Son objectif est de permettre aux institutions critiques (banques, assurances, santé, énergie) de conserver la maîtrise technique et réglementaire de leurs données.
Un cloud souverain est intégralement contrôlé par un acteur européen.
Un cloud de confiance, en revanche, repose souvent sur une technologie étrangère (AWS, Azure, Google Cloud) mais opérée sous licence ou partenariat local, avec des garanties de sécurité et de confidentialité renforcées.
Les deux approches visent à atteindre un haut niveau de sécurité, mais seule la souveraineté garantit une autonomie juridique totale.

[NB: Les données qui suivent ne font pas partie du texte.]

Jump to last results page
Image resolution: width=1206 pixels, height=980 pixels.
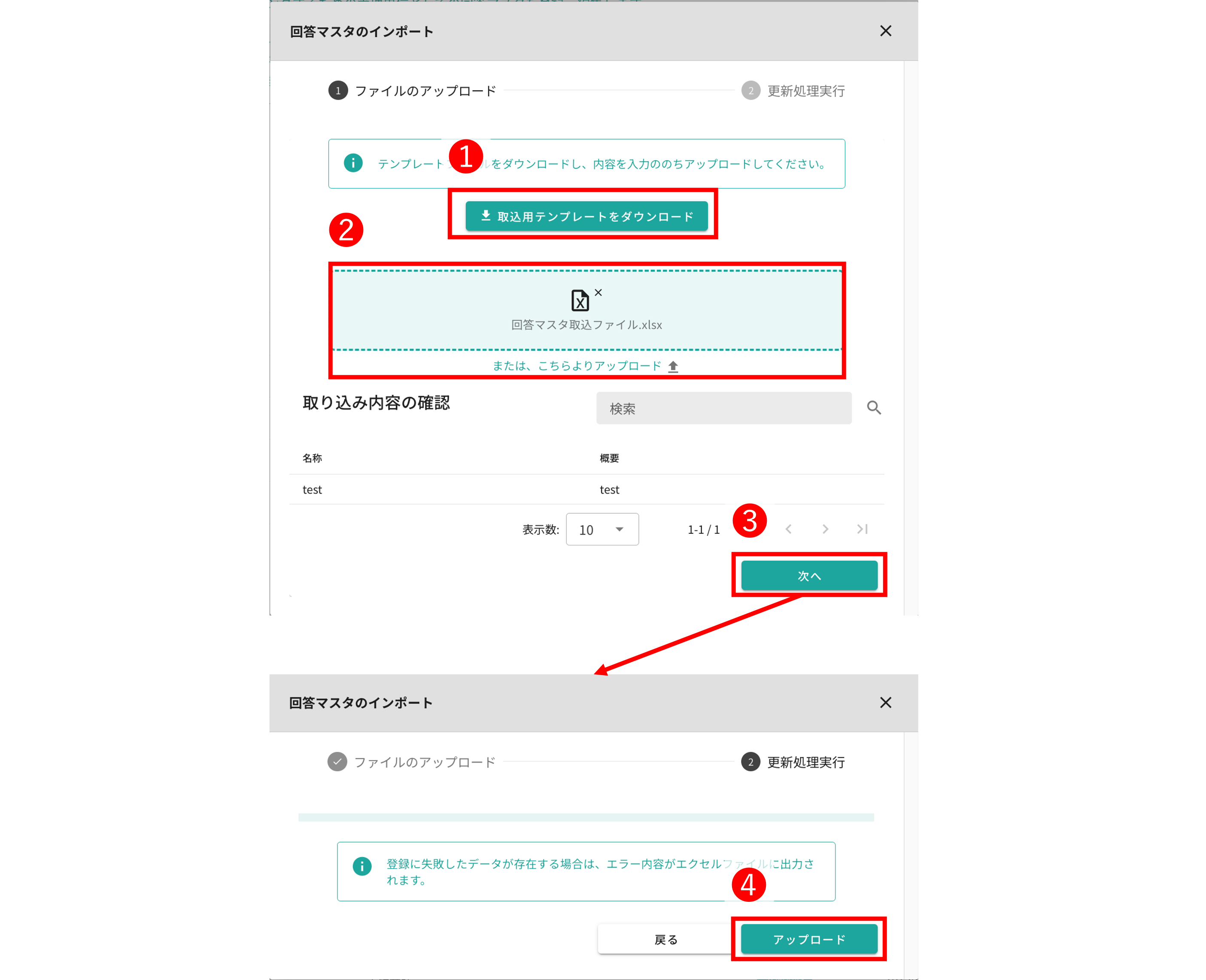(x=862, y=529)
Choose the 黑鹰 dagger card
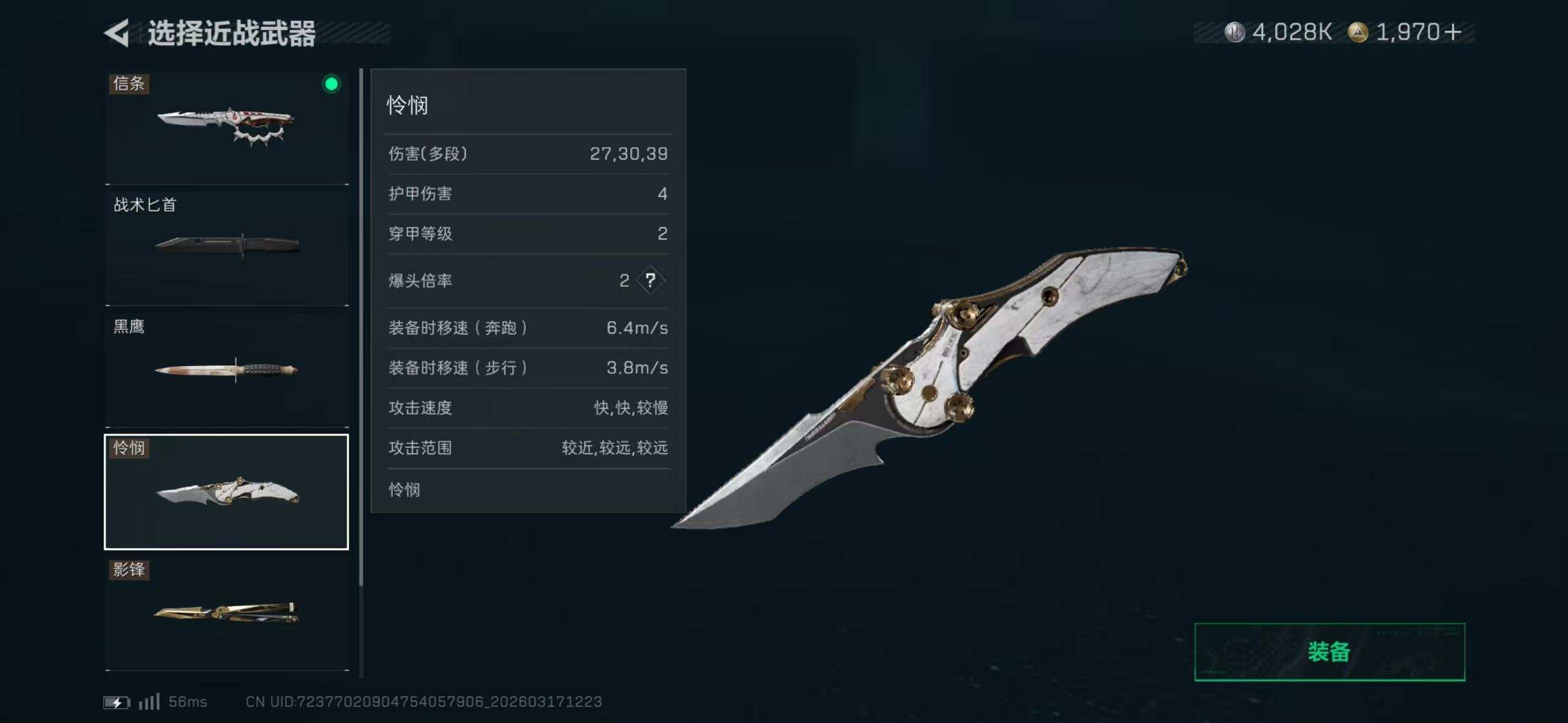 (x=227, y=370)
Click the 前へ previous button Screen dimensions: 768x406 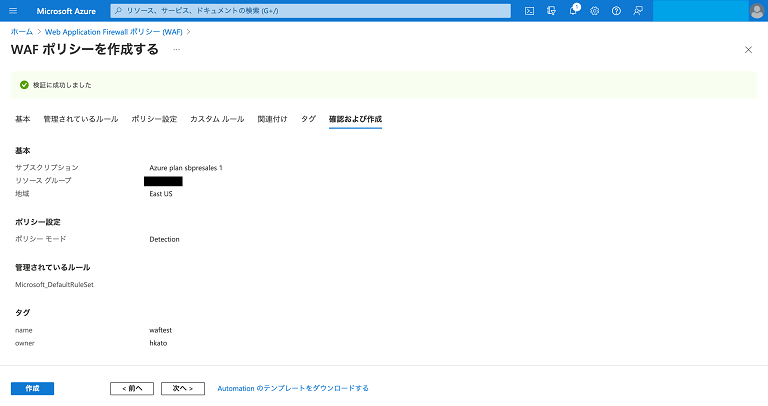coord(132,388)
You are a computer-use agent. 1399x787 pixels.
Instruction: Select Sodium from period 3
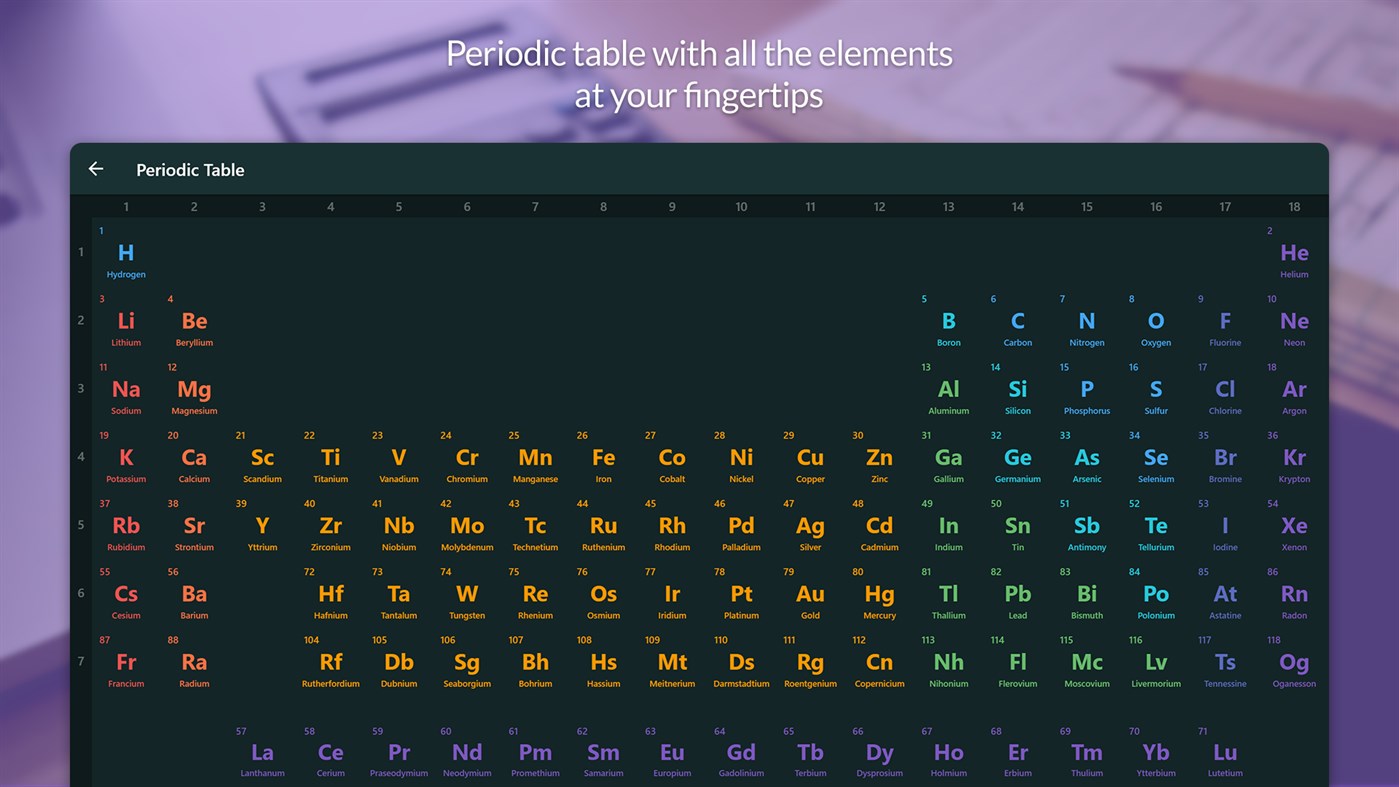(125, 392)
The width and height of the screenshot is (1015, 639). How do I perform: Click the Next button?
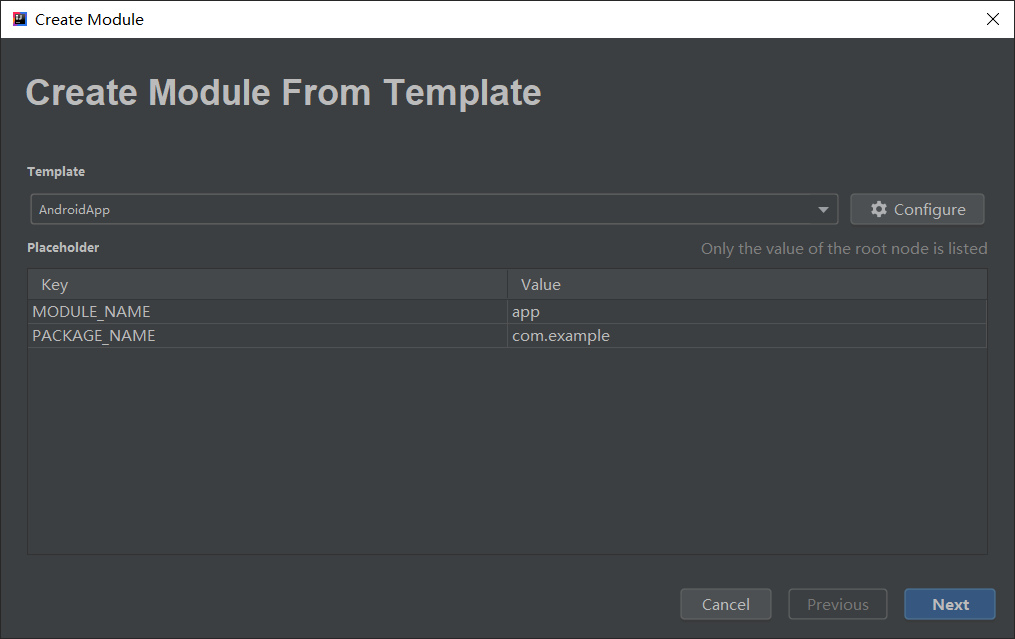[949, 604]
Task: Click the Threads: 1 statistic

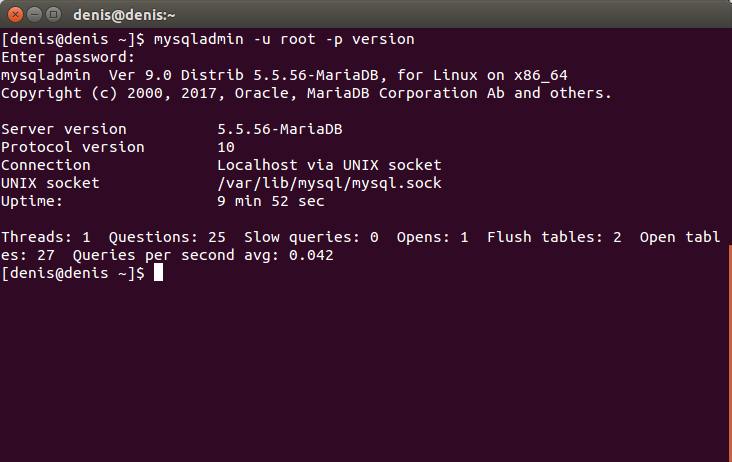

Les principaux cadres de certification sont :
SecNumCloud (ANSSI, France) – le plus exigeant, requis pour de nombreuses entités régulées ;
C5 (BSI, Allemagne) – standard équivalent côté allemand, souvent exigé dans les appels d’offres publics ;
EUCS (European Cloud Services Scheme) – futur cadre européen en cours d’élaboration, qui harmonisera les niveaux de sécurité entre États membres.
Les institutions financières qui anticipent ces exigences facilitent leur conformité DORA et NIS2.
Le Digital Operational Resilience Act (DORA) impose aux entités financières de :
Identifier leurs prestataires TIC critiques ;
Gérer les risques liés à la sous-traitance ;
Prouver leur capacité de résilience (tests, plans de continuité, reporting).
Un cloud souverain certifié offre une traçabilité complète des sous-traitants, une visibilité sur les journaux d’incidents, et des SLA conformes au cadre européen, simplifiant ainsi les audits DORA.
DORA encadre la résilience opérationnelle des entités financières.
NIS2 élargit le champ de la cybersécurité aux “entités essentielles”, dont les banques et assurances.
Le cloud souverain constitue un levier technique pour répondre à ces deux textes : il renforce la gouvernance des données, la résilience des infrastructures, et facilite les déclarations d’incidents en maintenant les flux au sein de l’UE.